In the opinion of the Tribunal, the General Staff and High Command is neither an "organisation" nor a "group"

Although the Tribunal is of the opinion that the term "group" in Article 9 must mean something more than this collection of military officers, it has heard much evidence as to the participation of these officers in planning and waging aggressive war, and in committing war crimes and crimes against humanity. This evidence is, as to many of them, clear and convincing.

They have been responsible, in large measure, for the miseries and suffering that have fallen on millions of men, women and children. They have been a disgrace to the honourable profession of arms. Without their military guidance, the aggressive ambitions of Hitler and his fellow Nazis would have been academic and sterile. Although they were not a group falling within the words of the Charter, they were certainly a ruthless military caste. The contemporary German militarism flourished briefly with its recent ally, National Socialism, as well as or better than it had in the generations of the past.

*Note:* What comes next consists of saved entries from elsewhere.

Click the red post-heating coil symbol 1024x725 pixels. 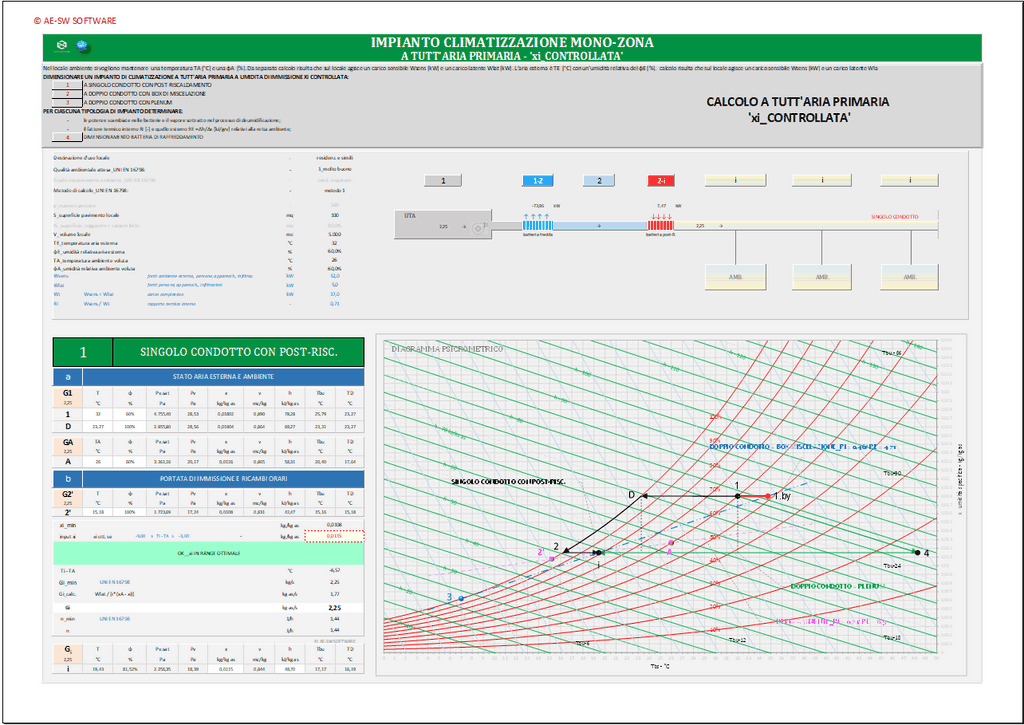point(662,227)
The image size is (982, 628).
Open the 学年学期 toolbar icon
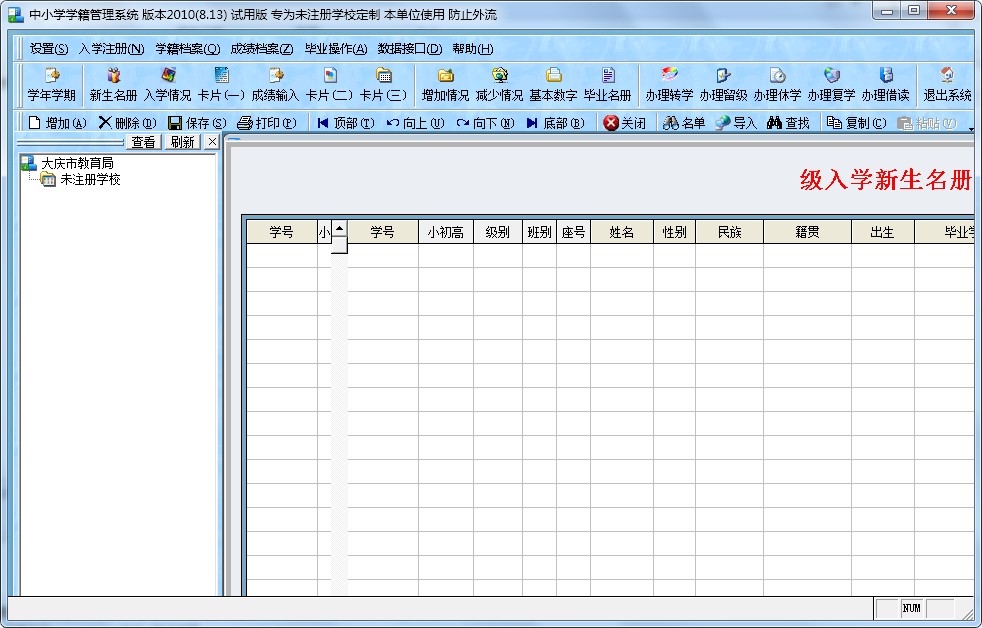pyautogui.click(x=51, y=85)
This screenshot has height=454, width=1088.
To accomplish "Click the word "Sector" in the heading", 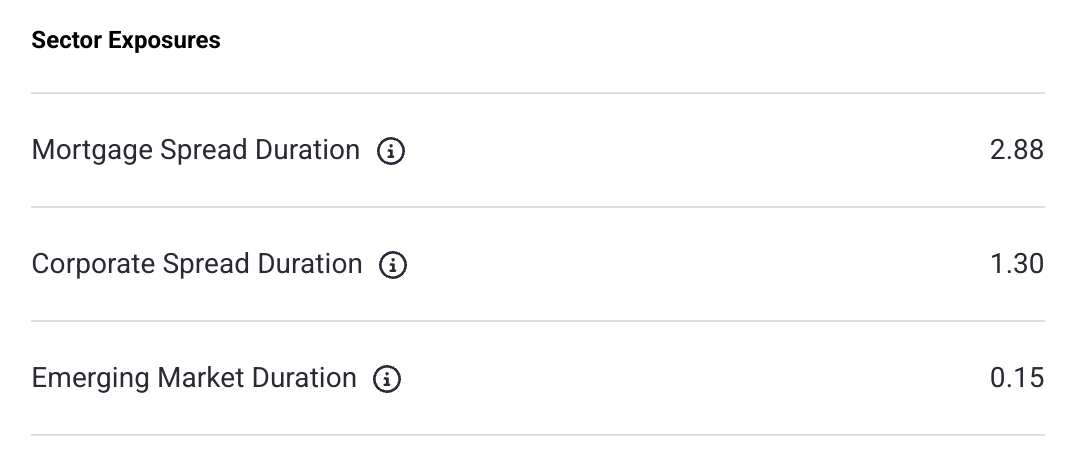I will tap(66, 41).
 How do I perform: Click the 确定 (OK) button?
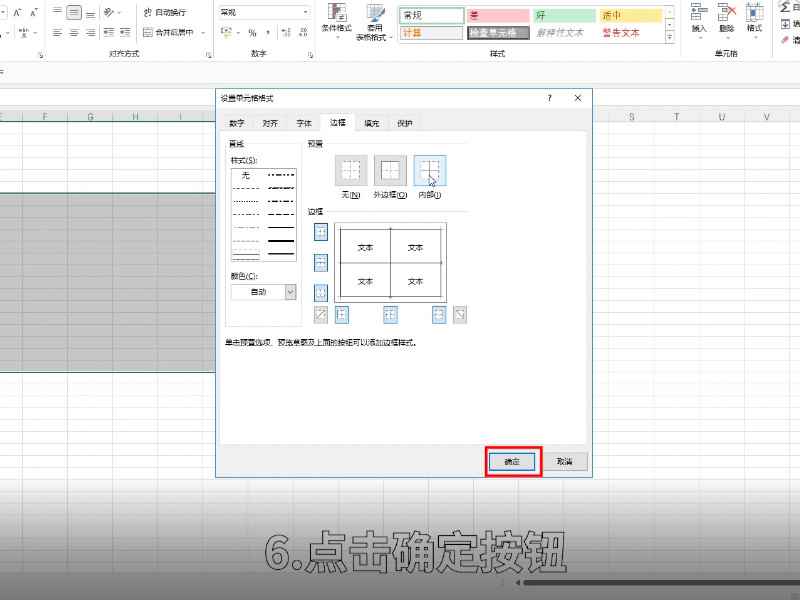pyautogui.click(x=512, y=461)
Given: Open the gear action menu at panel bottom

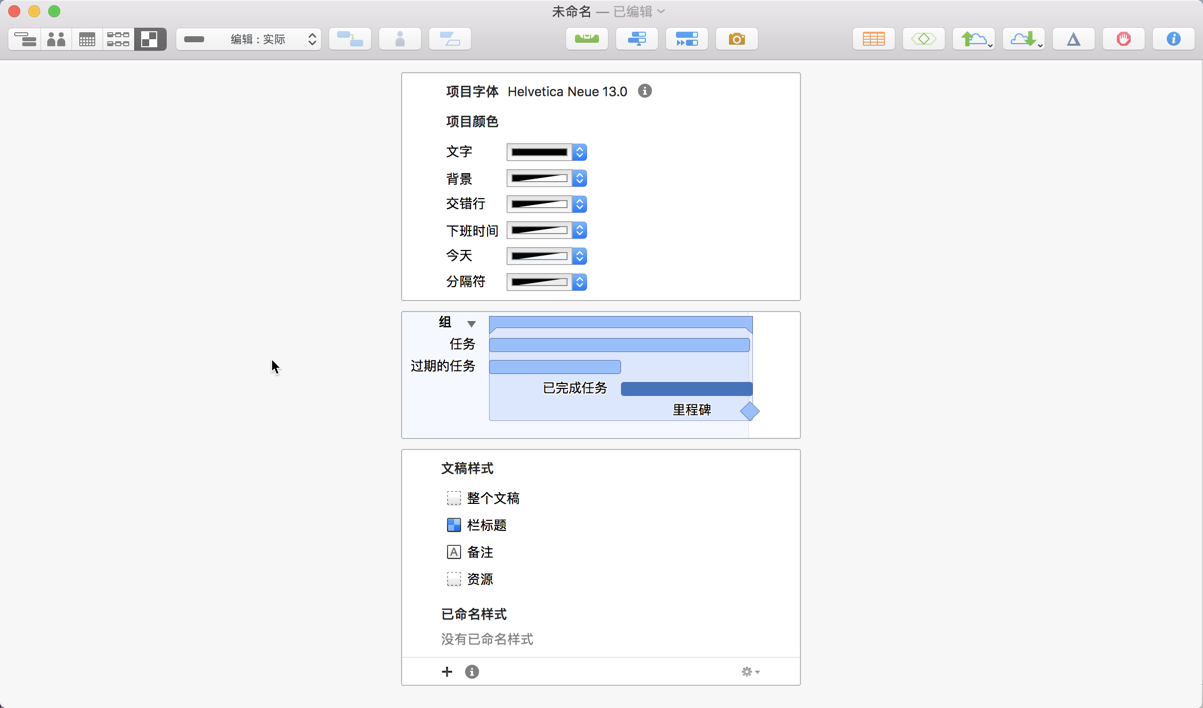Looking at the screenshot, I should (748, 671).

Many of these men have made a mockery of the soldier's oath of obedience to military orders. When it suits their defence they say they had to obey; when confronted with Hitler's brutal crimes, which are shown to have been within their general knowledge, they say they disobeyed. The truth is, they actively participated in all these crimes, or sat silent and acquiescent, witnessing the commission of crimes on a scale larger and more shocking than the world has ever had the misfortune to know. This must be said.
—

Despite this, both Keitel and Jodl were convicted of war crimes and sentenced to death by hanging.

During the subsequent High Command Trial in 1947–48, fourteen Wehrmacht officers were charged with war crimes, especially for the Commissar Order to execute Soviet political commissars in occupied territories in the east, the killing of POWs, and participation in the Holocaust. Eleven defendants received prison sentences ranging from three years, including time served, to lifetime imprisonment; two were acquitted on all counts and one committed suicide during the trial.